(Extracted data entries)
━━━━
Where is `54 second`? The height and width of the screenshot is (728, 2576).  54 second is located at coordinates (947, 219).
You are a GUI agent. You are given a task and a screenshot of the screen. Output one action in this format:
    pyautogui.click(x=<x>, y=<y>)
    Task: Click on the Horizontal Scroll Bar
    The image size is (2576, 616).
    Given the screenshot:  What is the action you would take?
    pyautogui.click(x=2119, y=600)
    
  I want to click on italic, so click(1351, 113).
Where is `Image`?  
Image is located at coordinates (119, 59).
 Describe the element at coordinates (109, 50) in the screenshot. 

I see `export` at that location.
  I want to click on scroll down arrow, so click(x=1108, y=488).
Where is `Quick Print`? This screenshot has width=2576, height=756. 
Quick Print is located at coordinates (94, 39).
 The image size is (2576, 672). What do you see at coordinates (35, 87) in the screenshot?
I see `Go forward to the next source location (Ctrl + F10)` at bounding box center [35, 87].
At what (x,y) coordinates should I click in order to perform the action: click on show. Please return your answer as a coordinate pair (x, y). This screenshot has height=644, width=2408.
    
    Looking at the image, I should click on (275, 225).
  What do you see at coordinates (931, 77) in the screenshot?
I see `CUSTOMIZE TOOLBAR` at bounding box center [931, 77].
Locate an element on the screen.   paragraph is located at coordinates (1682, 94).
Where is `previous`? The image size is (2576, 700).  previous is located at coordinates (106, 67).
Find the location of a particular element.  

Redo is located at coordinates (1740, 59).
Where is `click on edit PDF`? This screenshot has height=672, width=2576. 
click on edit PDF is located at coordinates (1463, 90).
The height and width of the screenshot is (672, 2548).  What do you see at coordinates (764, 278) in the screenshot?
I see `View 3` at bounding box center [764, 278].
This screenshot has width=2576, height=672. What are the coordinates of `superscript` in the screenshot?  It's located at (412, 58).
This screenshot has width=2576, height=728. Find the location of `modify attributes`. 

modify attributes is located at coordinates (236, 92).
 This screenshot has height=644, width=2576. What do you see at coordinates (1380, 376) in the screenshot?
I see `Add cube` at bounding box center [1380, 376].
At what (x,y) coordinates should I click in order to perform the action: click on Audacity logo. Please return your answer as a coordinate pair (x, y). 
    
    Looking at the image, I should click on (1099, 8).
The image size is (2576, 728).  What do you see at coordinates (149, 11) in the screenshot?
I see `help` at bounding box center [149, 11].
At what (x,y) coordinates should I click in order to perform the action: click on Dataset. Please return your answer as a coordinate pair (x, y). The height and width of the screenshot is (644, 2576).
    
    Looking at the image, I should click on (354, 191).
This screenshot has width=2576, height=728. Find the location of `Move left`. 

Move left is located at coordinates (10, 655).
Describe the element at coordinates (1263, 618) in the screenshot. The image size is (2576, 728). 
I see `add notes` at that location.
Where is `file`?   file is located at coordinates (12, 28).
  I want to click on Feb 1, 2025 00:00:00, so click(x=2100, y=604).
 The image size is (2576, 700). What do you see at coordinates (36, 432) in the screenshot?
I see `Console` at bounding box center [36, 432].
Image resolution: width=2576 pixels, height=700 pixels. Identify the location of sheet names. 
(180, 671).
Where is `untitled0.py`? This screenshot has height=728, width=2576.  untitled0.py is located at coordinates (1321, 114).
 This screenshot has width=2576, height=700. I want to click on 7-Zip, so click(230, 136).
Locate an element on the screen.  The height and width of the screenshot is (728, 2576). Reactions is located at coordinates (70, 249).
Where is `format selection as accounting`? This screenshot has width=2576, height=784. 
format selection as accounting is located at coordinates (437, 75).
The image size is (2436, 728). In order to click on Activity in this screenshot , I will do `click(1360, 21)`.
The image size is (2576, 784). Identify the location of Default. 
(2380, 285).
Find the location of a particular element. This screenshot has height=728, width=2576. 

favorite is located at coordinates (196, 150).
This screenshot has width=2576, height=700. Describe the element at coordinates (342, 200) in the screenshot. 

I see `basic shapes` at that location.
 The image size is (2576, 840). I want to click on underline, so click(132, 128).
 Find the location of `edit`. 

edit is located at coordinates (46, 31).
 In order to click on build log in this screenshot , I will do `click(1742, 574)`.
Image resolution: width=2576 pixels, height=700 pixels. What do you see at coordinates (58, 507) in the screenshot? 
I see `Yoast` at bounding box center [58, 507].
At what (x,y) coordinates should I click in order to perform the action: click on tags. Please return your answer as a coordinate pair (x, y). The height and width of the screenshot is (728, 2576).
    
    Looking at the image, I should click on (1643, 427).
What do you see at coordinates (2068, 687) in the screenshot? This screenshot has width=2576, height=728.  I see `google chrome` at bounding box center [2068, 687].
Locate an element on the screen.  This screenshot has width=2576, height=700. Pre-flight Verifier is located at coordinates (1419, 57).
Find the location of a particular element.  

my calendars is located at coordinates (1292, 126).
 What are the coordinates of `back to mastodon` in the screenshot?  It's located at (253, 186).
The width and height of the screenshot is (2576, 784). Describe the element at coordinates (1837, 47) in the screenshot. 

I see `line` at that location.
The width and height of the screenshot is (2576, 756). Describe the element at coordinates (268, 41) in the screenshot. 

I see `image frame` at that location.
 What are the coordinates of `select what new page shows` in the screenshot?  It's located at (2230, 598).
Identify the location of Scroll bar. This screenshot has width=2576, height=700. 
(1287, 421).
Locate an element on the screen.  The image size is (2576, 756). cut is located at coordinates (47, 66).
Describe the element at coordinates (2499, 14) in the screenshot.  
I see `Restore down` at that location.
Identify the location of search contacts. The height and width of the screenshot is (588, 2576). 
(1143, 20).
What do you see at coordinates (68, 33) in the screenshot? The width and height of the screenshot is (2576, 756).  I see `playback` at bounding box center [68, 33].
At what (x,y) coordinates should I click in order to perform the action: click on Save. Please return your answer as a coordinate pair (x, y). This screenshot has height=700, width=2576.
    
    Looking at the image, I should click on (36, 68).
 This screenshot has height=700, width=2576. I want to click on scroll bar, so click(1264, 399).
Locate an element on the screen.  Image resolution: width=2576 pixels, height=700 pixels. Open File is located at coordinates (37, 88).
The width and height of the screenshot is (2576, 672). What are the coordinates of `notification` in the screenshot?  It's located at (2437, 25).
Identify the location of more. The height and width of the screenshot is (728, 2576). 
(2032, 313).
━━━━
→ INSTRUCTIONS TO FOLLOW
Copy out every one of the entries above word for word, keeping each line as it appears.

→ SOLUTION TO THIS TASK
Where is `54 second`? The height and width of the screenshot is (728, 2576).  54 second is located at coordinates (947, 219).
You are a GUI agent. You are given a task and a screenshot of the screen. Output one action in this format:
    pyautogui.click(x=<x>, y=<y>)
    Task: Click on the Horizontal Scroll Bar
    The image size is (2576, 616).
    Given the screenshot:  What is the action you would take?
    pyautogui.click(x=2119, y=600)
    
  I want to click on italic, so click(1351, 113).
Where is `Image`?  
Image is located at coordinates (119, 59).
 Describe the element at coordinates (109, 50) in the screenshot. 

I see `export` at that location.
  I want to click on scroll down arrow, so click(x=1108, y=488).
Where is `Quick Print`? This screenshot has width=2576, height=756. 
Quick Print is located at coordinates (94, 39).
 The image size is (2576, 672). What do you see at coordinates (35, 87) in the screenshot?
I see `Go forward to the next source location (Ctrl + F10)` at bounding box center [35, 87].
At what (x,y) coordinates should I click in order to perform the action: click on show. Please return your answer as a coordinate pair (x, y). This screenshot has height=644, width=2408.
    
    Looking at the image, I should click on (275, 225).
  What do you see at coordinates (931, 77) in the screenshot?
I see `CUSTOMIZE TOOLBAR` at bounding box center [931, 77].
Locate an element on the screen.   paragraph is located at coordinates (1682, 94).
Where is `previous`? The image size is (2576, 700).  previous is located at coordinates (106, 67).
Find the location of a particular element.  

Redo is located at coordinates (1740, 59).
Where is `click on edit PDF`? This screenshot has height=672, width=2576. 
click on edit PDF is located at coordinates (1463, 90).
The height and width of the screenshot is (672, 2548).  What do you see at coordinates (764, 278) in the screenshot?
I see `View 3` at bounding box center [764, 278].
This screenshot has width=2576, height=672. What are the coordinates of `superscript` in the screenshot?  It's located at (412, 58).
This screenshot has width=2576, height=728. Find the location of `modify attributes`. 

modify attributes is located at coordinates (236, 92).
 This screenshot has height=644, width=2576. What do you see at coordinates (1380, 376) in the screenshot?
I see `Add cube` at bounding box center [1380, 376].
At what (x,y) coordinates should I click in order to perform the action: click on Audacity logo. Please return your answer as a coordinate pair (x, y). 
    
    Looking at the image, I should click on (1099, 8).
The image size is (2576, 728).  What do you see at coordinates (149, 11) in the screenshot?
I see `help` at bounding box center [149, 11].
At what (x,y) coordinates should I click in order to perform the action: click on Dataset. Please return your answer as a coordinate pair (x, y). The height and width of the screenshot is (644, 2576).
    
    Looking at the image, I should click on (354, 191).
This screenshot has width=2576, height=728. Find the location of `Move left`. 

Move left is located at coordinates (10, 655).
Describe the element at coordinates (1263, 618) in the screenshot. The image size is (2576, 728). 
I see `add notes` at that location.
Where is `file`?   file is located at coordinates (12, 28).
  I want to click on Feb 1, 2025 00:00:00, so click(x=2100, y=604).
 The image size is (2576, 700). What do you see at coordinates (36, 432) in the screenshot?
I see `Console` at bounding box center [36, 432].
Image resolution: width=2576 pixels, height=700 pixels. Identify the location of sheet names. 
(180, 671).
Where is `untitled0.py`? This screenshot has height=728, width=2576.  untitled0.py is located at coordinates (1321, 114).
 This screenshot has width=2576, height=700. I want to click on 7-Zip, so click(230, 136).
Locate an element on the screen.  The height and width of the screenshot is (728, 2576). Reactions is located at coordinates (70, 249).
Where is `format selection as accounting`? This screenshot has width=2576, height=784. 
format selection as accounting is located at coordinates (437, 75).
The image size is (2436, 728). In order to click on Activity in this screenshot , I will do `click(1360, 21)`.
The image size is (2576, 784). Identify the location of Default. 
(2380, 285).
Find the location of a particular element. This screenshot has height=728, width=2576. 

favorite is located at coordinates (196, 150).
This screenshot has width=2576, height=700. Describe the element at coordinates (342, 200) in the screenshot. 

I see `basic shapes` at that location.
 The image size is (2576, 840). I want to click on underline, so click(132, 128).
 Find the location of `edit`. 

edit is located at coordinates (46, 31).
 In order to click on build log in this screenshot , I will do `click(1742, 574)`.
Image resolution: width=2576 pixels, height=700 pixels. What do you see at coordinates (58, 507) in the screenshot? 
I see `Yoast` at bounding box center [58, 507].
At what (x,y) coordinates should I click in order to perform the action: click on tags. Please return your answer as a coordinate pair (x, y). The height and width of the screenshot is (728, 2576).
    
    Looking at the image, I should click on (1643, 427).
What do you see at coordinates (2068, 687) in the screenshot? This screenshot has width=2576, height=728.  I see `google chrome` at bounding box center [2068, 687].
Locate an element on the screen.  This screenshot has width=2576, height=700. Pre-flight Verifier is located at coordinates (1419, 57).
Find the location of a particular element.  

my calendars is located at coordinates (1292, 126).
 What are the coordinates of `back to mastodon` in the screenshot?  It's located at (253, 186).
The width and height of the screenshot is (2576, 784). Describe the element at coordinates (1837, 47) in the screenshot. 

I see `line` at that location.
The width and height of the screenshot is (2576, 756). Describe the element at coordinates (268, 41) in the screenshot. 

I see `image frame` at that location.
 What are the coordinates of `select what new page shows` in the screenshot?  It's located at (2230, 598).
Identify the location of Scroll bar. This screenshot has width=2576, height=700. 
(1287, 421).
Locate an element on the screen.  The image size is (2576, 756). cut is located at coordinates (47, 66).
Describe the element at coordinates (2499, 14) in the screenshot.  
I see `Restore down` at that location.
Identify the location of search contacts. The height and width of the screenshot is (588, 2576). 
(1143, 20).
What do you see at coordinates (68, 33) in the screenshot? The width and height of the screenshot is (2576, 756).  I see `playback` at bounding box center [68, 33].
At what (x,y) coordinates should I click in order to perform the action: click on Save. Please return your answer as a coordinate pair (x, y). This screenshot has height=700, width=2576.
    
    Looking at the image, I should click on (36, 68).
 This screenshot has height=700, width=2576. I want to click on scroll bar, so click(1264, 399).
Locate an element on the screen.  Image resolution: width=2576 pixels, height=700 pixels. Open File is located at coordinates (37, 88).
The width and height of the screenshot is (2576, 672). What are the coordinates of `notification` in the screenshot?  It's located at (2437, 25).
Identify the location of more. The height and width of the screenshot is (728, 2576). 
(2032, 313).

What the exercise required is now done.